How to implement parallel task consumer for kafka application?

67 Views Asked by At

I want to consume my kafka topic using multiple tasks in task parallel library.

var tasks = new List<Task>();
consumer.Subscribe(topicName);
var capacity = 5;
var counter = 0;
while (true)
{
    var task = Task.Run(() =>
    {
        var consumed = consumer.Consume();
        var item = deserialize(consumed);
        process(item);
        consumer.Commit();
    });
    
    tasks.Add(task);

    if (capacity == counter)
    {
        await Task.WhenAll(tasks);
        counter = 0;
       
    }
    
    counter++;
}

The process() method consumes a service which capacity is 5 per minute.
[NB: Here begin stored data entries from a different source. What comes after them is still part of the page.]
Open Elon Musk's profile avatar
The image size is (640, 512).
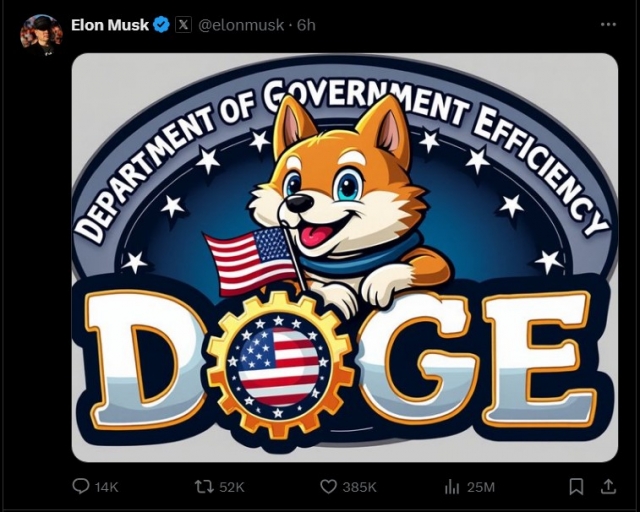click(x=41, y=35)
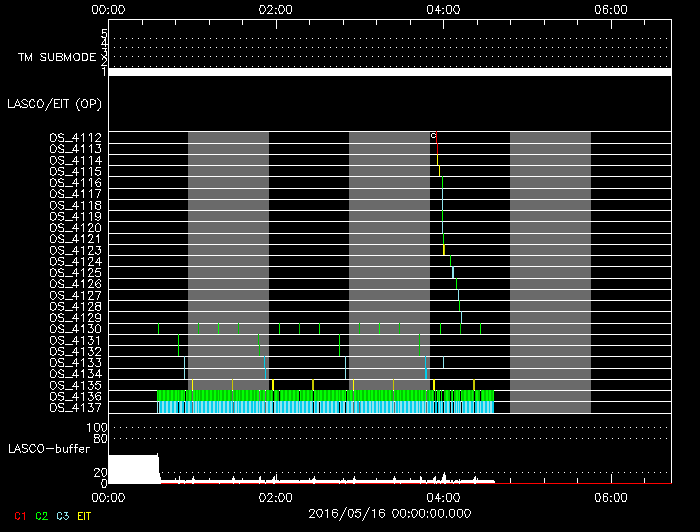Click the white buffer block at plot start
The width and height of the screenshot is (700, 532).
tap(133, 469)
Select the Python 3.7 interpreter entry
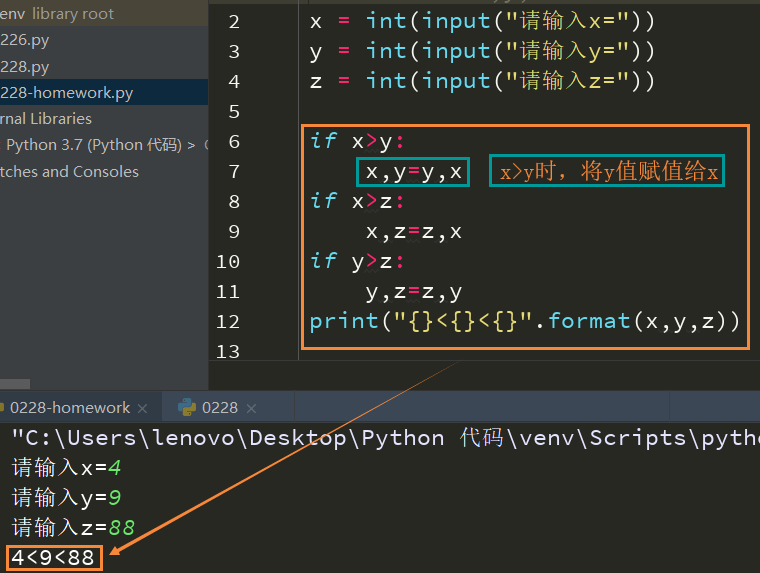The width and height of the screenshot is (760, 573). point(93,144)
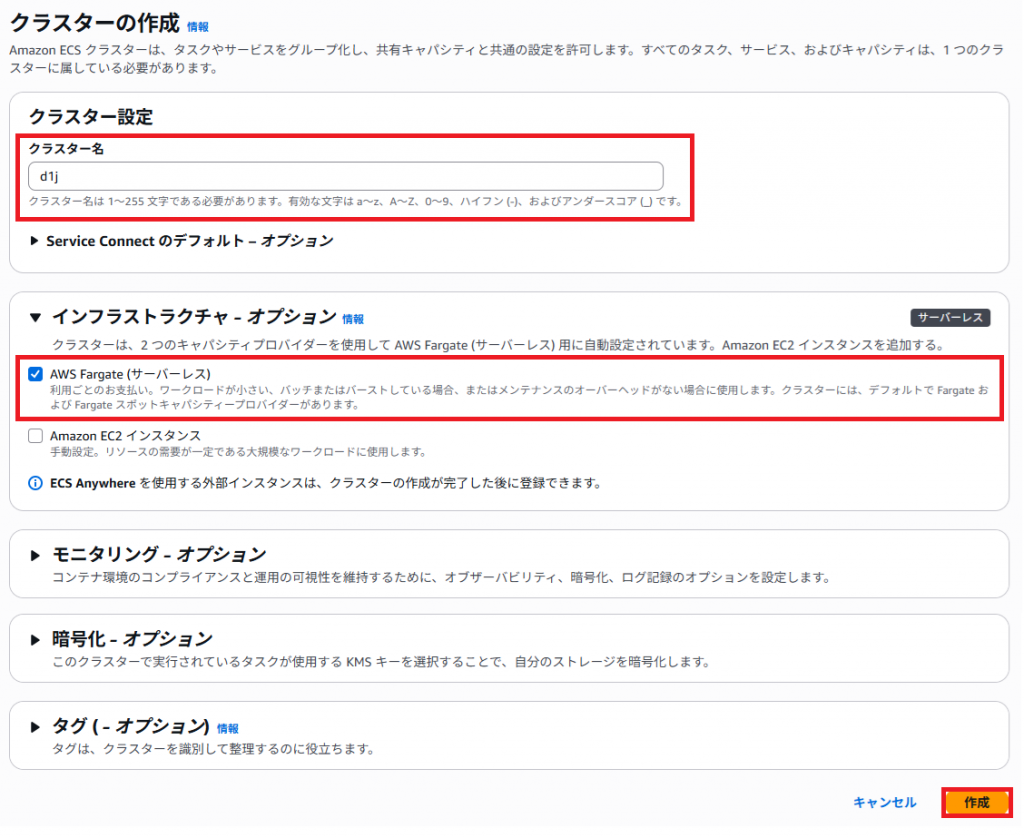Click the info icon beside ECS Anywhere
The image size is (1024, 838).
(x=36, y=483)
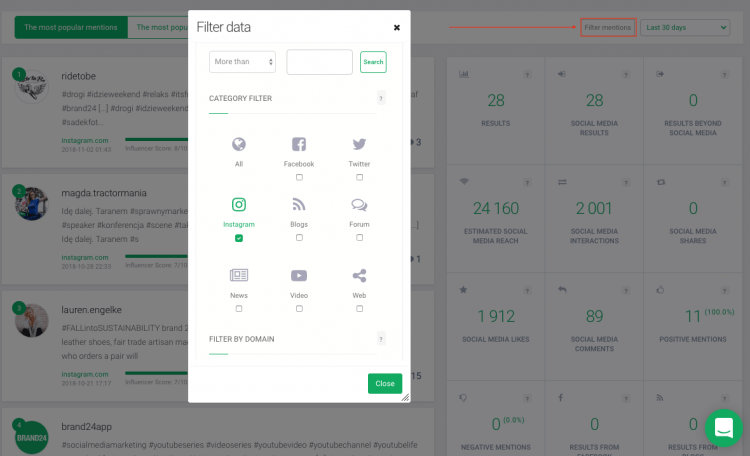Enable the Facebook checkbox
Image resolution: width=750 pixels, height=456 pixels.
click(299, 177)
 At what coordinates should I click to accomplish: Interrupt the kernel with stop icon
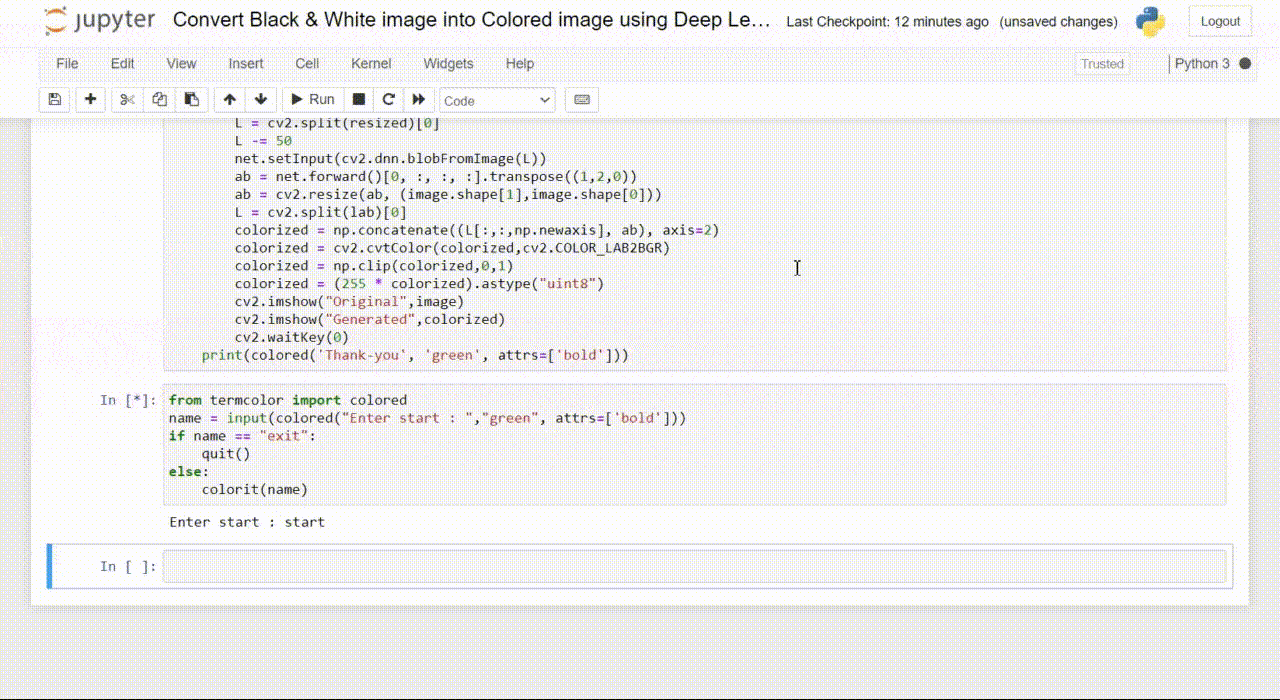358,100
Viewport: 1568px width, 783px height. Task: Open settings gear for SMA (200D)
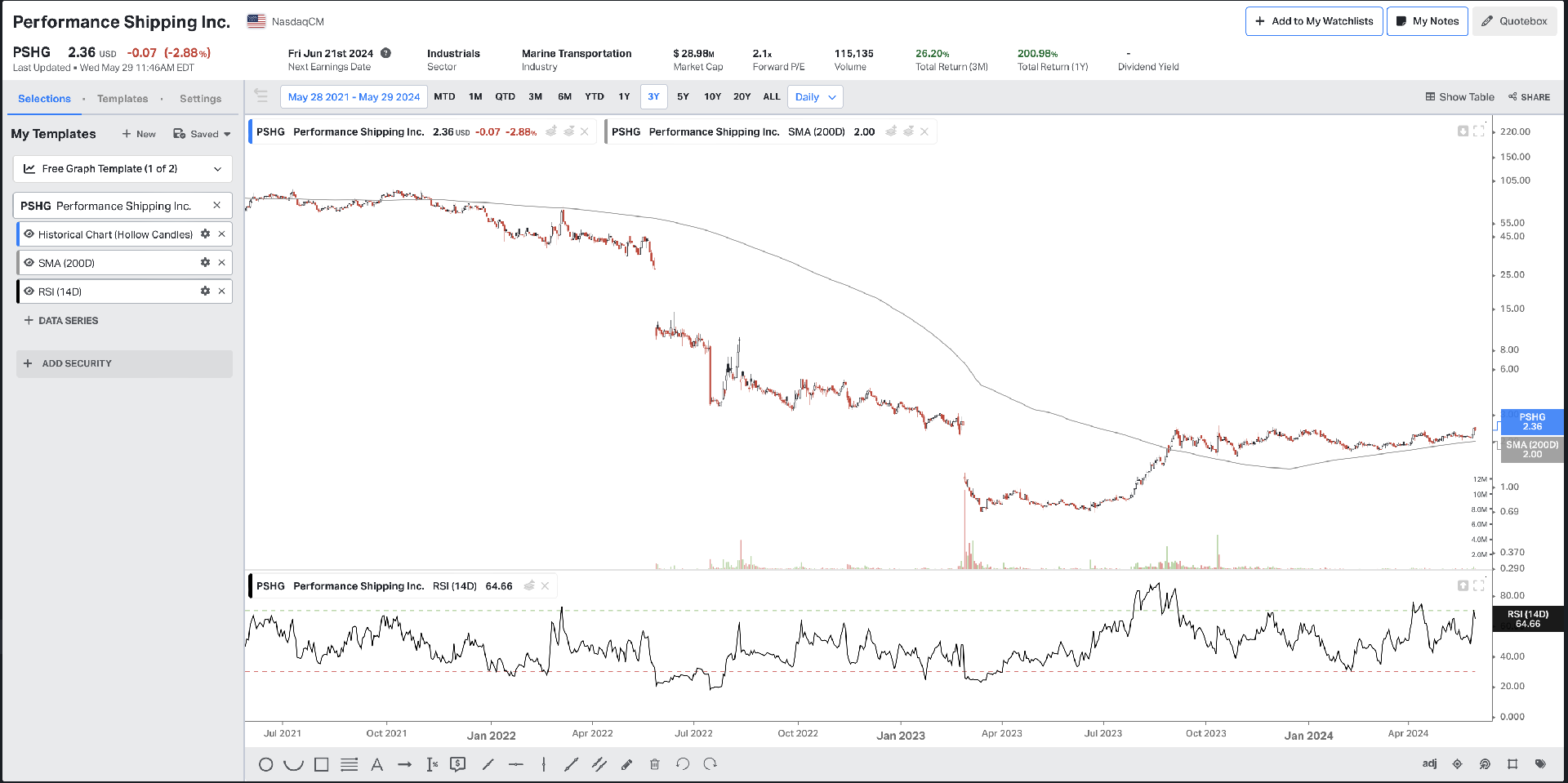click(x=205, y=263)
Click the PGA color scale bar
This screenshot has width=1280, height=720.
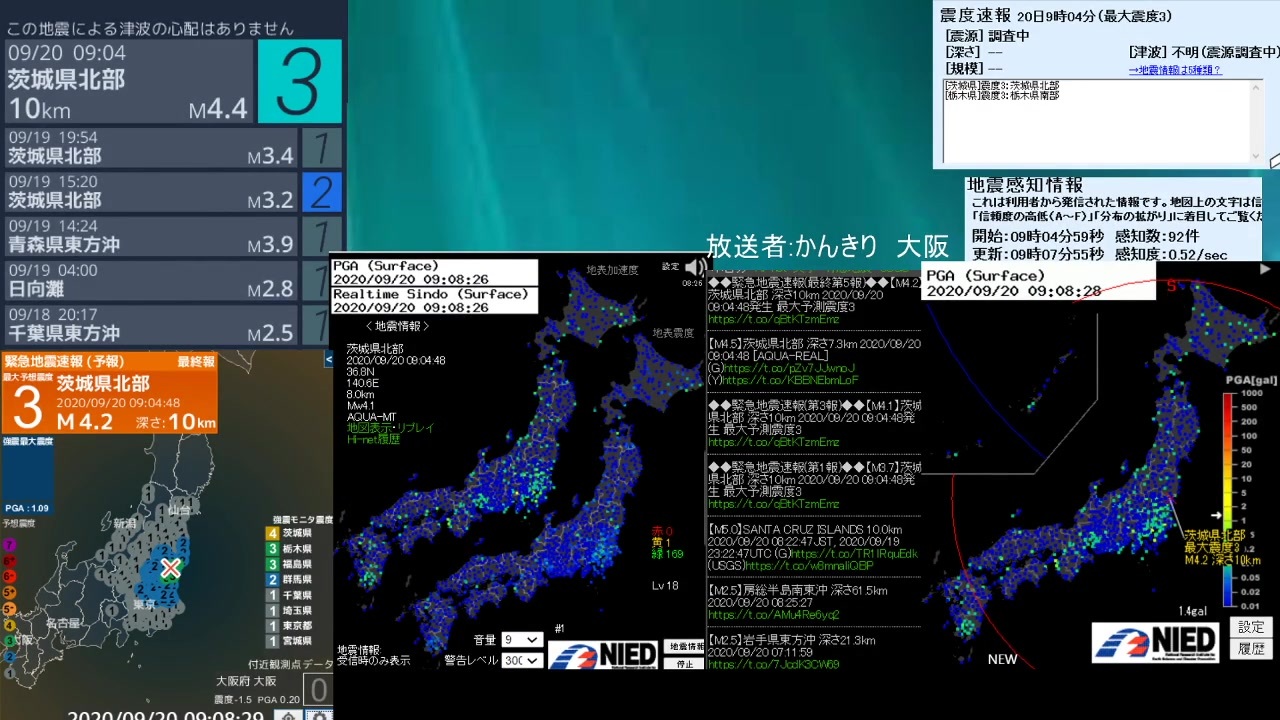pos(1227,499)
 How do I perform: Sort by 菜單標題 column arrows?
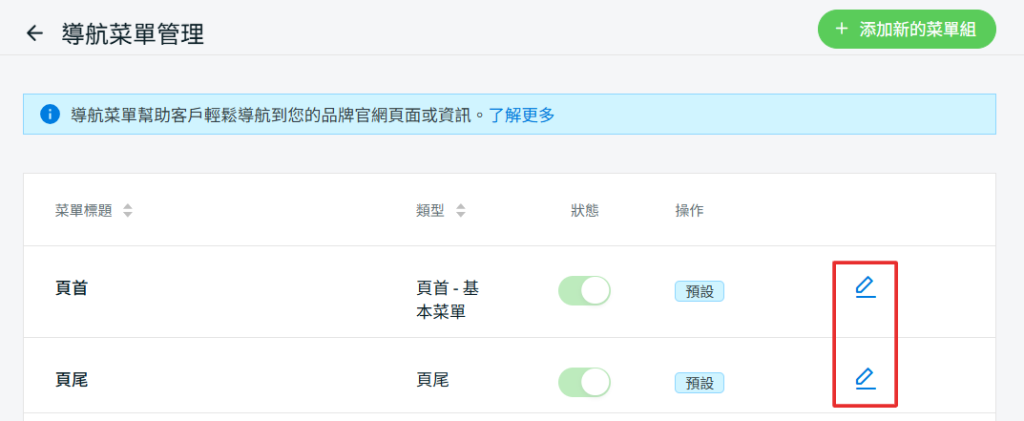tap(127, 211)
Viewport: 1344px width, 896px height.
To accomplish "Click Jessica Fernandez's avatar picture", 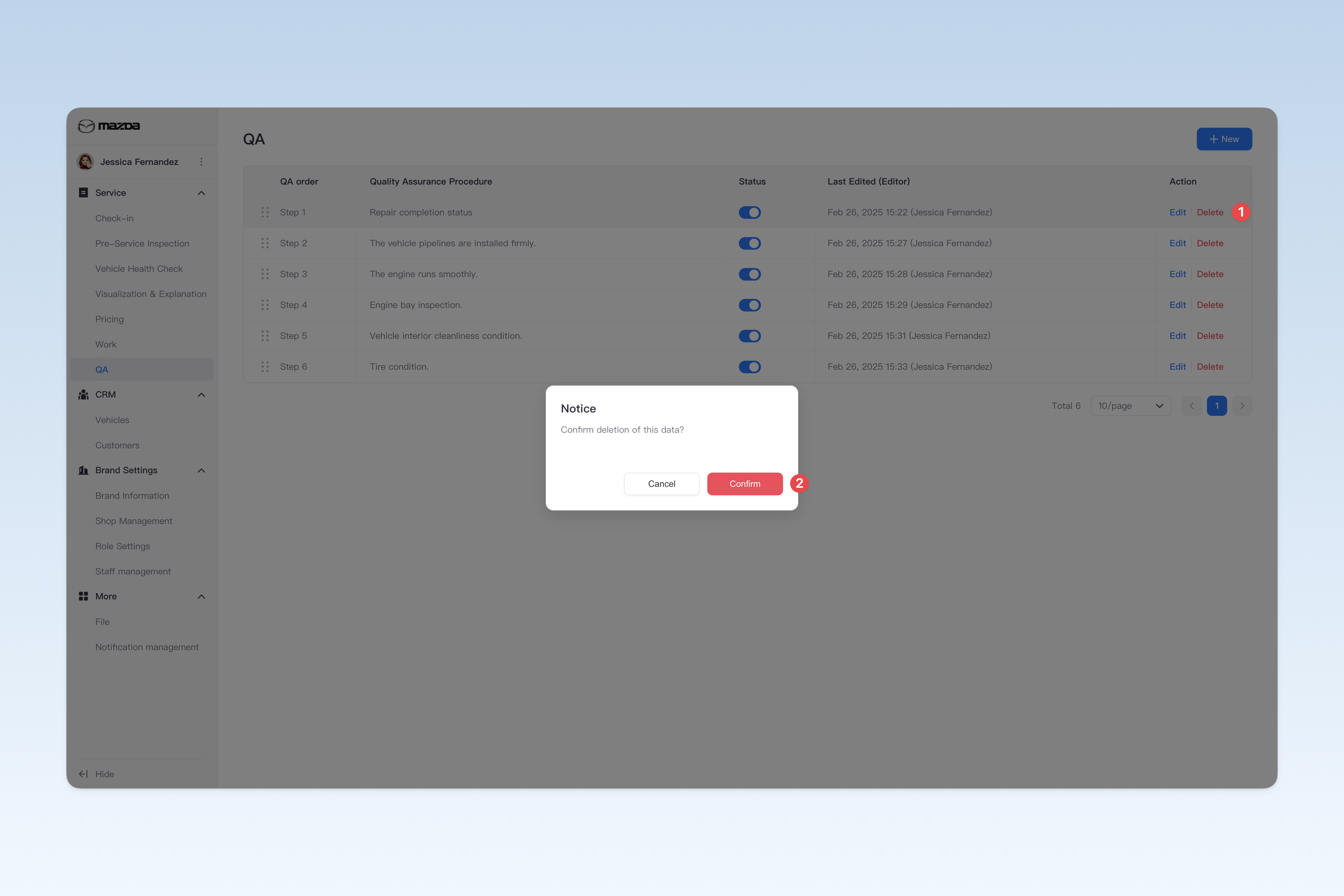I will (x=86, y=162).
enter image description here

But in this solution, if I get 0,1,2,3,4 items from queue and run Task.WhenAll(tasks) method, I do not know which will finish first. so when I commit consumer in task, I do not know which item will commited. I mean the task completion order may be 3,2,0,4,1. And will be the ofset is 0 in this stuation. I am confused using about kafka consumer, if this is a right way. And process may be get exception for task 2. What will be commit in this stuation.

1

There are 1 best solutions below

9
Marco Merola On BEST ANSWER

If you prefer not to partition your topic and assign each partition to a different consumer, you can still process Kafka records in parallel. However, it is essential to ensure that you handle the consumer offset correctly.

Handling the offset

Kafka maintains a numerical offset for each record in a partition. This offset acts as a unique identifier of a record within that partition, and also denotes the position of the consumer in the partition.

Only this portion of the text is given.